What to work on:
[1] According to the market update, what was the 10-year U.S. Treasury yield at its session high on Friday?
[2] Transcribe the market update word for word, everything from "Here's how the" down to "original COVID strain.".

Selected excerpt:
· · · ·

Market Update: Dow and S&P 500 Rise to Record Closing Highs on Stimulus, Vaccine, Reopening Optimism

The Dow Jones and S&P 500 rose to record closing highs on Friday as stocks rallied on stimulus, vaccine, and economic reopening optimism, which encouraged the continued market rotation into cyclical names. Meanwhile, the Nasdaq closed lower as surging bond yields sparked valuation fears and a rotation outside of mega-cap tech stocks.

The 10-year U.S. Treasury yield climbed more than 0.1% to 1.64% at its session high on Friday, which was the benchmark's highest level since the beginning of the coronavirus pandemic.

Despite the volatility, all three market benchmarks settled with weekly gains, with the S&P rising 2.6%, the Nasdaq climbing 3%, and the Dow outperforming with a 4% increase.

Meanwhile, U.S. consumer sentiment unexpectedly jumped to its highest level in one year for March to 83.0, according to the University of Michigan's preliminary monthly survey. That increase was up from February's final reading of 76.0 and is the reading's highest level since the start of the pandemic.

Here's how the market settled to close out the week:

S&P 500 Index (NYSE: SPY): +0.11% or +4.51 points to 3,943.85

Dow Jones Industrial Average (NYSE: DIA): +0.91% or +296.77 points to 32,782.36

Nasdaq Composite Index (NASDAQ: QQQ): -0.59% or -78.81 points to 13,319.86

For Stocks, bank names--Bank of America (NYSE: BAC), Citigroup (NYSE: C), Goldman Sachs (NYSE: GS), JPMorgan (NYSE: JPM), Morgan Stanley (NYSE: MS) and Wells Fargo (NYSE: WFC)--rose on rising Treasury rates. Tech names-- Alphabet (NASDAQ: GOOG), Amazon (NASDAQ: AMZN), Apple (NASDAQ: AAPL), Facebook (NASDAQ: FB), and Microsoft (NASDAQ: MSFT)--declined amid the market's rotation. Novavax (NASDAQ: NVAX) shares jumped after the biotech demonstrated that its coronavirus vaccine candidate is 96% effective against the original COVID strain.

For Sector Performance, sectors on the S&P 500 rose mostly higher on Friday, with only Information Technology (NYSE: XLK) and Communication Services (NYSE: XLC) retreating into negative territory. Performance gains were lead by Real Estate (NYSE: XLRE), Industrials (NYSE: XLI), Utilities (NYSE: XLU) and Financials (NYSE: XLF).

· · · ·

Raw data:

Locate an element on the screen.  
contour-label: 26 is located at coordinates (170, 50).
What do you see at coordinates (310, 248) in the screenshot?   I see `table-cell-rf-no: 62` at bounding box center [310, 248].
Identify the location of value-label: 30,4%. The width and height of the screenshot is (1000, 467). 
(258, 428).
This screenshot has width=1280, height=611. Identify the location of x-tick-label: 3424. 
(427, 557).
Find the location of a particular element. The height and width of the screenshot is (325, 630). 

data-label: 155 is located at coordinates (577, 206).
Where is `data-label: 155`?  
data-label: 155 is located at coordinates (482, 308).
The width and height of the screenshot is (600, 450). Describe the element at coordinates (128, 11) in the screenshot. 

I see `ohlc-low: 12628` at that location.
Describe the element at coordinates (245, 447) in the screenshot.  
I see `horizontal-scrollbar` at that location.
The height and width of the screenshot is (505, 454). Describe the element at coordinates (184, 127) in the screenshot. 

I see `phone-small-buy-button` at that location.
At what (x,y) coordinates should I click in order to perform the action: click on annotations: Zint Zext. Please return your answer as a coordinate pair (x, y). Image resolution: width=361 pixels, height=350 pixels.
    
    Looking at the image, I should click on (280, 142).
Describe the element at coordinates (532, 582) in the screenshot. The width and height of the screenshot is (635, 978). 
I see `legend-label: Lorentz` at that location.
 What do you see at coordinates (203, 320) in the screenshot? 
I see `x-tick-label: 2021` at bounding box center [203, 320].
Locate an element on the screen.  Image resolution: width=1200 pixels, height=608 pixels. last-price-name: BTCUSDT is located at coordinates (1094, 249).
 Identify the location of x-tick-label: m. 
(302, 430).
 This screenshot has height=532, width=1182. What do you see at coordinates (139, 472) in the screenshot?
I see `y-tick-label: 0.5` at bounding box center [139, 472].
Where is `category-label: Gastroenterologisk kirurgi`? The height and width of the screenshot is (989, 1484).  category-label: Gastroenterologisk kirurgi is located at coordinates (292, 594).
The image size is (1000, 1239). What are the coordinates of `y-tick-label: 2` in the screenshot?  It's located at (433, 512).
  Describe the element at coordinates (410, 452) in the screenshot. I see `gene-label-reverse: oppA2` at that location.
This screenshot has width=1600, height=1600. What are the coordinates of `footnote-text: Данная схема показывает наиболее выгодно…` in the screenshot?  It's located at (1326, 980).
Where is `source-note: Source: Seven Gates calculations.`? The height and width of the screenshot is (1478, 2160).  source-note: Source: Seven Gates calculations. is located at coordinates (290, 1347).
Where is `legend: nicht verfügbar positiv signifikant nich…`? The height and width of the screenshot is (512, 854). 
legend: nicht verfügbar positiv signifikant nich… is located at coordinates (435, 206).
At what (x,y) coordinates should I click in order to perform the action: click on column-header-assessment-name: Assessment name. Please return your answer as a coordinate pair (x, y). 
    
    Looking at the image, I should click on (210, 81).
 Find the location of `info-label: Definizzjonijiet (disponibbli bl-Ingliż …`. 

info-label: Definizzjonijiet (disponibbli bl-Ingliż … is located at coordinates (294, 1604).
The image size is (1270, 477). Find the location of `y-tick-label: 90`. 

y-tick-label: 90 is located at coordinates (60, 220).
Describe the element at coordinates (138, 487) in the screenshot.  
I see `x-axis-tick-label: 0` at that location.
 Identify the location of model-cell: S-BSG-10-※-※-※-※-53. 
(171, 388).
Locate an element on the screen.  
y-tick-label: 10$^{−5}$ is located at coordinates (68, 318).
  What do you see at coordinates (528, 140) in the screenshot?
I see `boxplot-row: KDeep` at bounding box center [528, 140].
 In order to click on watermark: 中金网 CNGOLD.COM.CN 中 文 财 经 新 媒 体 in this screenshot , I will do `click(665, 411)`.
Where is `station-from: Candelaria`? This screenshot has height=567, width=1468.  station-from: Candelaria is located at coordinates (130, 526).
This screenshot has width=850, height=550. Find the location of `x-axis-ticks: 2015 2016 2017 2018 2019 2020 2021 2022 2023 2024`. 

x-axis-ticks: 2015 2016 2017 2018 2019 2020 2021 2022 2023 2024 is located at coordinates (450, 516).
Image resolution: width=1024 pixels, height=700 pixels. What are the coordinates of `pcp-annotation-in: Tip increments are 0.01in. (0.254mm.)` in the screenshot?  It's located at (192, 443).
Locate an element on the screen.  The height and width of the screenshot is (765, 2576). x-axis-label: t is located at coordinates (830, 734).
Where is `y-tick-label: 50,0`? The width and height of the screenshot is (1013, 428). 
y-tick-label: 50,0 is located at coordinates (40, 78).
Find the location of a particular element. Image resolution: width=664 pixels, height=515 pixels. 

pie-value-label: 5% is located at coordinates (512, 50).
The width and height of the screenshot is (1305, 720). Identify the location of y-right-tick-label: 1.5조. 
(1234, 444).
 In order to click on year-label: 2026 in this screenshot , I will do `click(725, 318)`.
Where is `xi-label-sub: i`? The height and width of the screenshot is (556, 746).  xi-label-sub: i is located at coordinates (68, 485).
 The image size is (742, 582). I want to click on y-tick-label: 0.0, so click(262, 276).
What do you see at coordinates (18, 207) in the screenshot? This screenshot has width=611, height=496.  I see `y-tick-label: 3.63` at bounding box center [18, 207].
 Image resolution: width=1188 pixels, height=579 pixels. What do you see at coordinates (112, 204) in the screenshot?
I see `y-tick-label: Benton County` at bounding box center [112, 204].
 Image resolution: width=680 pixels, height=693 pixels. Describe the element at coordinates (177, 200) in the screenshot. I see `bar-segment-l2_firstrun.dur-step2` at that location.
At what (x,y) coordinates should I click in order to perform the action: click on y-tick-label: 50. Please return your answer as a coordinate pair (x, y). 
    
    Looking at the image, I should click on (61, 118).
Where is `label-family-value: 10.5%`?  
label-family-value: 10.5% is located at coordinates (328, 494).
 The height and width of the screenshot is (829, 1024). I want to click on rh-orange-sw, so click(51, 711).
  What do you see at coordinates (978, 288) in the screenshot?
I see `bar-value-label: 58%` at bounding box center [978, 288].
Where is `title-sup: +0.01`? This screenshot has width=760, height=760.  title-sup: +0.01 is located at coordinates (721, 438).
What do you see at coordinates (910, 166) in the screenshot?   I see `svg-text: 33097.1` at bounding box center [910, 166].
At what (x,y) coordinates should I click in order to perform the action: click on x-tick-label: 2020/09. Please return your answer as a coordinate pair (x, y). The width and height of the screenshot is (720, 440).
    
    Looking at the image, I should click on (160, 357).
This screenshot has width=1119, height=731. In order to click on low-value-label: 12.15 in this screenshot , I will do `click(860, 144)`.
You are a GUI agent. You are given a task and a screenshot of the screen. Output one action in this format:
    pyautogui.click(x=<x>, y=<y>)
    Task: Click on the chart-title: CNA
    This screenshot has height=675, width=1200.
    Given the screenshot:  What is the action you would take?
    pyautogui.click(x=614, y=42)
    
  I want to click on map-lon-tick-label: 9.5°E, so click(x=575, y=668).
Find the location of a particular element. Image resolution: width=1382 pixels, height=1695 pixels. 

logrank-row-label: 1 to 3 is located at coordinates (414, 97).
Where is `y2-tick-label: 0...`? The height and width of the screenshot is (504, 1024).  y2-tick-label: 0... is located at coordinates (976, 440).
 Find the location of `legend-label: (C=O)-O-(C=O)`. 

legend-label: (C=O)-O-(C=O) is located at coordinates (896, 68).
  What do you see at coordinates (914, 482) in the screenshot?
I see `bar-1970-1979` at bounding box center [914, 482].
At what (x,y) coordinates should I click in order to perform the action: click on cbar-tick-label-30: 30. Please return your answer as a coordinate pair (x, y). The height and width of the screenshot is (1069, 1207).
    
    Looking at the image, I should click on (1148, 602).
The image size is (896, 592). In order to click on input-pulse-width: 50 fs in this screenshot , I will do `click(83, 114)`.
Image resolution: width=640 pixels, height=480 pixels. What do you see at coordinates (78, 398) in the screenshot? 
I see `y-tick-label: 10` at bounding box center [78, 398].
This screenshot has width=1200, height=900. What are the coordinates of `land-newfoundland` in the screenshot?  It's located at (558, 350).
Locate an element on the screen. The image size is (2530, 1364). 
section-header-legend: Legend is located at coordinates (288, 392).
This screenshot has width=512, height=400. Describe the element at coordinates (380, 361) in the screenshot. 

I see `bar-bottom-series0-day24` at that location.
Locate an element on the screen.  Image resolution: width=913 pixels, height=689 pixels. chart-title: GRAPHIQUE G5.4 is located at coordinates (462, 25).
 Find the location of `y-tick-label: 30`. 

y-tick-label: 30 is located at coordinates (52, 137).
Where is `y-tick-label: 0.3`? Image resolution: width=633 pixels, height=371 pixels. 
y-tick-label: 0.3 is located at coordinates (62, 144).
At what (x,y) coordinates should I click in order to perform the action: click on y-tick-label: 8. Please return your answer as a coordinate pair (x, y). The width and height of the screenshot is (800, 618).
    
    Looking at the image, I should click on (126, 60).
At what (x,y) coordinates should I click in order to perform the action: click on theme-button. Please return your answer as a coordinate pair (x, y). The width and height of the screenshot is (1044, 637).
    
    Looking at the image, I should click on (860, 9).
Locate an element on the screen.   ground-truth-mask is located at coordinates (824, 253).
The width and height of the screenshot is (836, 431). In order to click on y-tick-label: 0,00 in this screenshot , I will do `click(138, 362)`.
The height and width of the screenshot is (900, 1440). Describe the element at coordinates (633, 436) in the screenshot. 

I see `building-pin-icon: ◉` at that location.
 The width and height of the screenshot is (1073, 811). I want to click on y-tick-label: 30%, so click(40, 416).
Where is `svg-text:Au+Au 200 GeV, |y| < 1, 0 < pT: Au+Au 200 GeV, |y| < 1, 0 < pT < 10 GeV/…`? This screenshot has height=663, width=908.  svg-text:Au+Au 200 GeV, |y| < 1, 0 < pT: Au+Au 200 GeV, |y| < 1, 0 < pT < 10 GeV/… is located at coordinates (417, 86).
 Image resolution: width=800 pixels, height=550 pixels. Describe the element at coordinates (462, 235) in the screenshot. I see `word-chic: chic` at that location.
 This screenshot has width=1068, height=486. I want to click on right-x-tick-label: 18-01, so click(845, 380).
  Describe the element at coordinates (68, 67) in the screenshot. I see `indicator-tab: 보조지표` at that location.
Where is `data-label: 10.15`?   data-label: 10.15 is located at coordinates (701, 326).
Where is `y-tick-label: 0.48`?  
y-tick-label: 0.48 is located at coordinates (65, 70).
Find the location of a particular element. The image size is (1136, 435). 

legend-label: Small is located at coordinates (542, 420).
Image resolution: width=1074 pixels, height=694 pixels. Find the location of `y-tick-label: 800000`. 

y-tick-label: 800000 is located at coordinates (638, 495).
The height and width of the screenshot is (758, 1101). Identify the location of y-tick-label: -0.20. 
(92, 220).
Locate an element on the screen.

· · · ·

Exercise responses:
[1] 1.64%

[2]
Here's how the market settled to close out the week:

S&P 500 Index (NYSE: SPY): +0.11% or +4.51 points to 3,943.85

Dow Jones Industrial Average (NYSE: DIA): +0.91% or +296.77 points to 32,782.36

Nasdaq Composite Index (NASDAQ: QQQ): -0.59% or -78.81 points to 13,319.86

For Stocks, bank names--Bank of America (NYSE: BAC), Citigroup (NYSE: C), Goldman Sachs (NYSE: GS), JPMorgan (NYSE: JPM), Morgan Stanley (NYSE: MS) and Wells Fargo (NYSE: WFC)--rose on rising Treasury rates. Tech names-- Alphabet (NASDAQ: GOOG), Amazon (NASDAQ: AMZN), Apple (NASDAQ: AAPL), Facebook (NASDAQ: FB), and Microsoft (NASDAQ: MSFT)--declined amid the market's rotation. Novavax (NASDAQ: NVAX) shares jumped after the biotech demonstrated that its coronavirus vaccine candidate is 96% effective against the original COVID strain.